Ce qu’il faut retenir
Le Royaume-Uni a suspendu le traitement accéléré des visas pour les ressortissants de la République démocratique du Congo, après l’échec des négociations sur la réadmission de migrants en situation irrégulière (BBC, Home Office). Les ressortissants congolais de Brazzaville ne sont pas concernés, le pays ayant déjà signé des accords de retour encadrés par l’Organisation internationale pour les migrations.
Londres serre la vis migratoire
Depuis l’annonce des réformes d’asile en novembre, la ministre britannique Shabana Mahmood met en œuvre une « diplomatie des visas ». Les États jugés peu coopératifs voient leurs élites privées de traitement prioritaire tandis que les demandes ordinaires rallongent.
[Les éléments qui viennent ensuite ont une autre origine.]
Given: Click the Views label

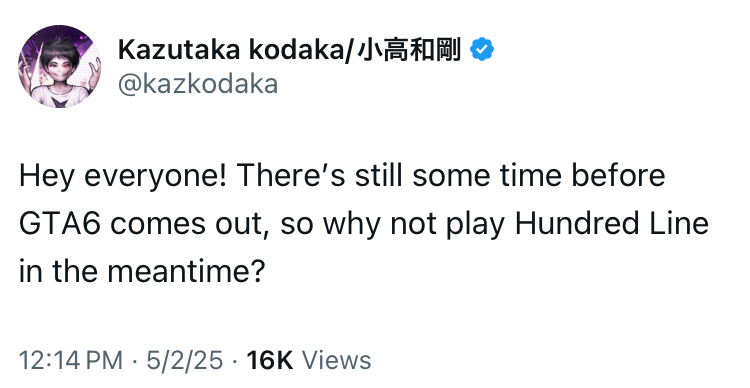Looking at the screenshot, I should pyautogui.click(x=336, y=360).
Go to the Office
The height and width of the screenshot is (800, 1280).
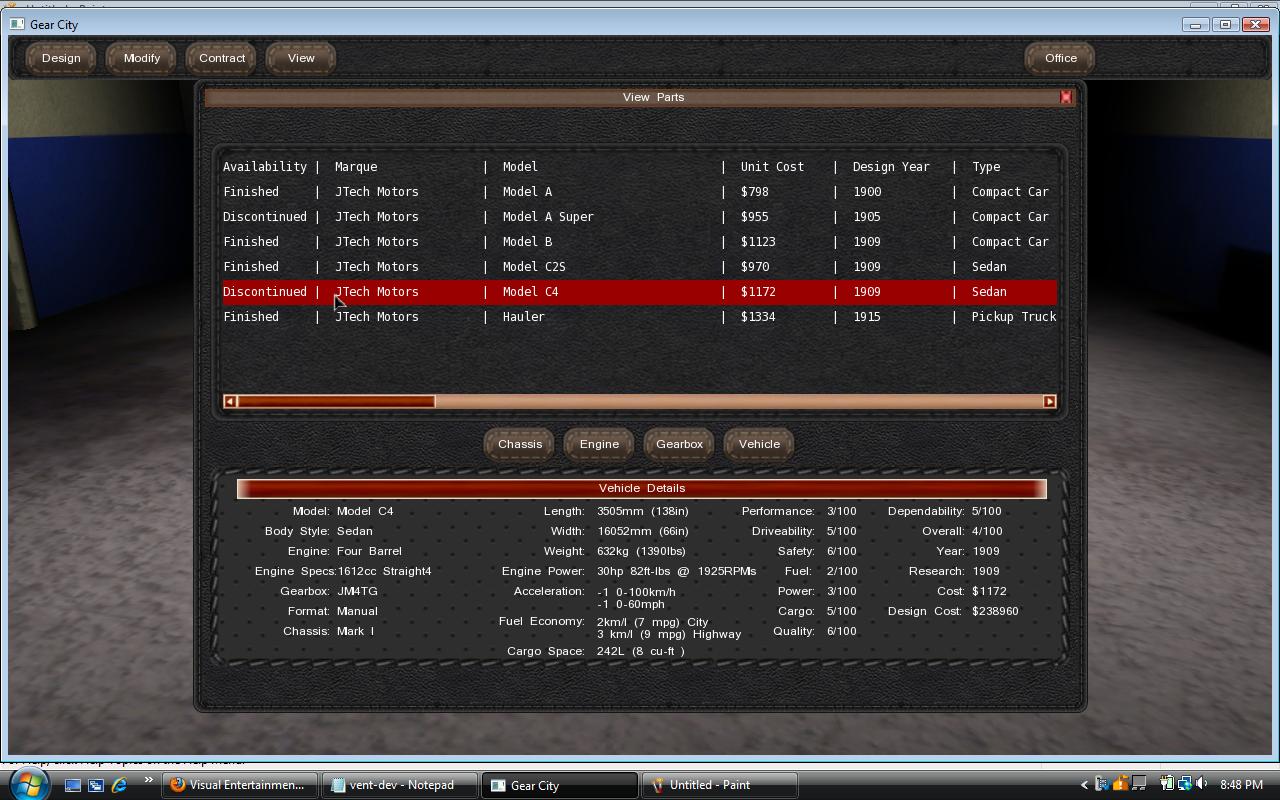[x=1060, y=58]
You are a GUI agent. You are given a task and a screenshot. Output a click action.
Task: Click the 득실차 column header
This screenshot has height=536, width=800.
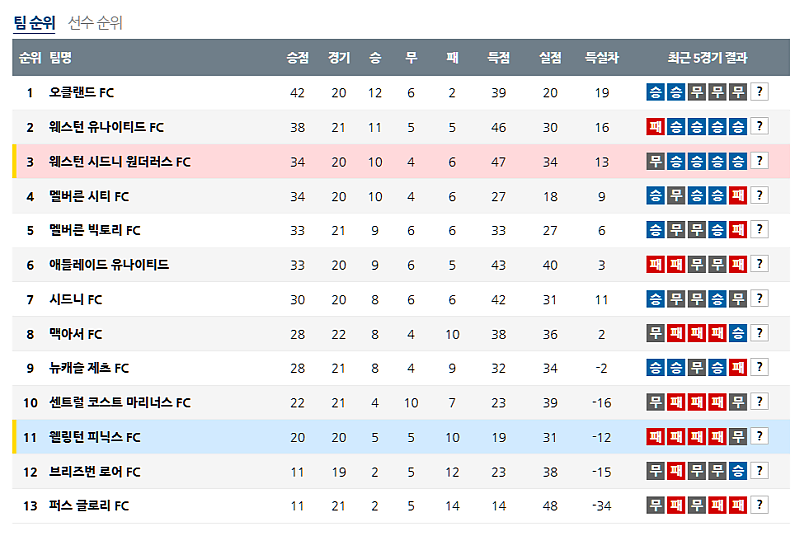[602, 58]
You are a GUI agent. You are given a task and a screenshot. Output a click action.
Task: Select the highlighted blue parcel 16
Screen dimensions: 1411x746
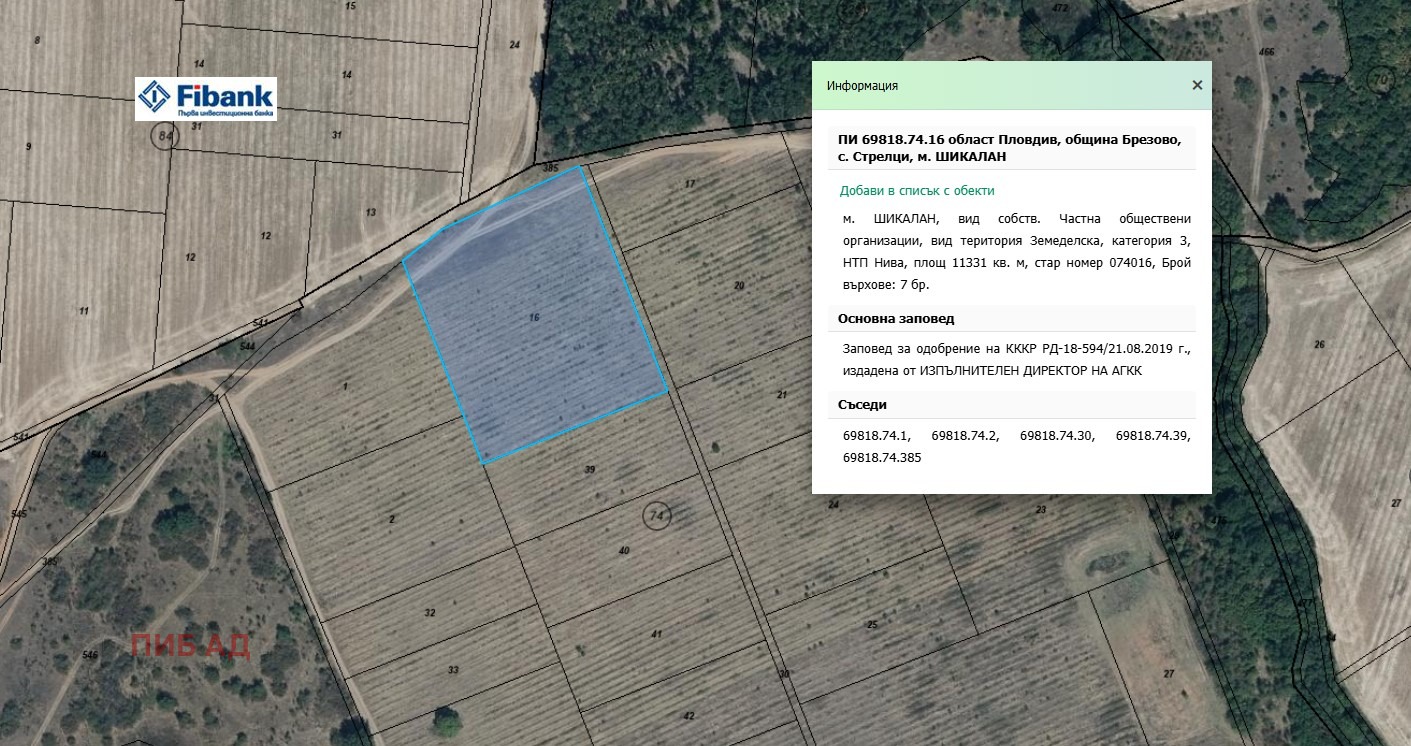(x=534, y=315)
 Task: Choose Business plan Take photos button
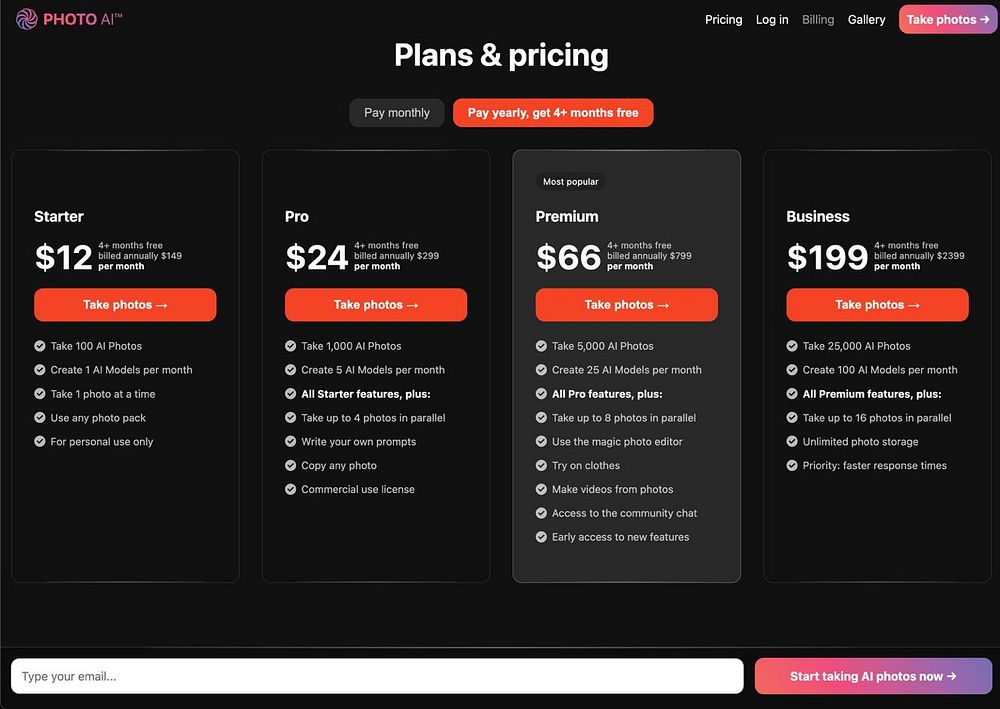[x=877, y=305]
La RDC, aux procédures jugées « obstructives », est la première cible continentale de cette doctrine, devant l’Angola et la Namibie, désormais revenus dans le rang, selon le Home Office.
Brazzaville hors du viseur
La République du Congo, qui partage plus de 1 300 kilomètres de frontière avec la RDC, se distingue par sa volonté de rapatrier ses ressortissants déboutés d’asile au Royaume-Uni. Le ministère congolais des Affaires étrangères a relancé en 2022 un mécanisme conjoint de vérification d’identité, facilitant l’émission de laissez-passer consulaires sous 15 jours, un délai salué à Londres comme « constructif ».
Une marge de manœuvre pour la diplomatie congolaise
Cette différenciation offre à Brazzaville une carte dans sa relation bilatérale avec le Royaume-Uni, déjà dynamisée par l’ouverture d’une ambassade britannique en 2019. Le gouvernement de Denis Sassou Nguesso peut valoriser sa fiabilité institutionnelle, renforcer la coopération sécuritaire sur le bassin du fleuve Congo et attirer des investissements verts, Londres ayant doublé son enveloppe pour la préservation forestière en Afrique centrale.
Impact sur la CEMAC et la mobilité régionale
Le durcissement britannique pourrait néanmoins accroître la pression migratoire intra-CEMAC, Kinshasa faisant transiter une partie de ses flux par Brazzaville pour contourner les restrictions. Les services congolais d’immigration se préparent à un afflux de demandes de documents de voyage. La BEAC anticipe également l’effet sur les envois de fonds, la diaspora congolaise du Royaume-Uni comptant pour 6 % des transferts enregistrés en 2023.
Scénarios d’évolution à court terme
Londres laisse dix-huit mois à la RDC pour se conformer, faute de quoi un gel total des visas est envisagé. Brazzaville pourrait être sollicitée comme médiateur informel, profitant de sa position dans la Conférence internationale sur la région des Grands Lacs. Un scénario d’assouplissement est plausible si Kinshasa modernise ses procédures biométriques, financées en partie par la Banque africaine de développement.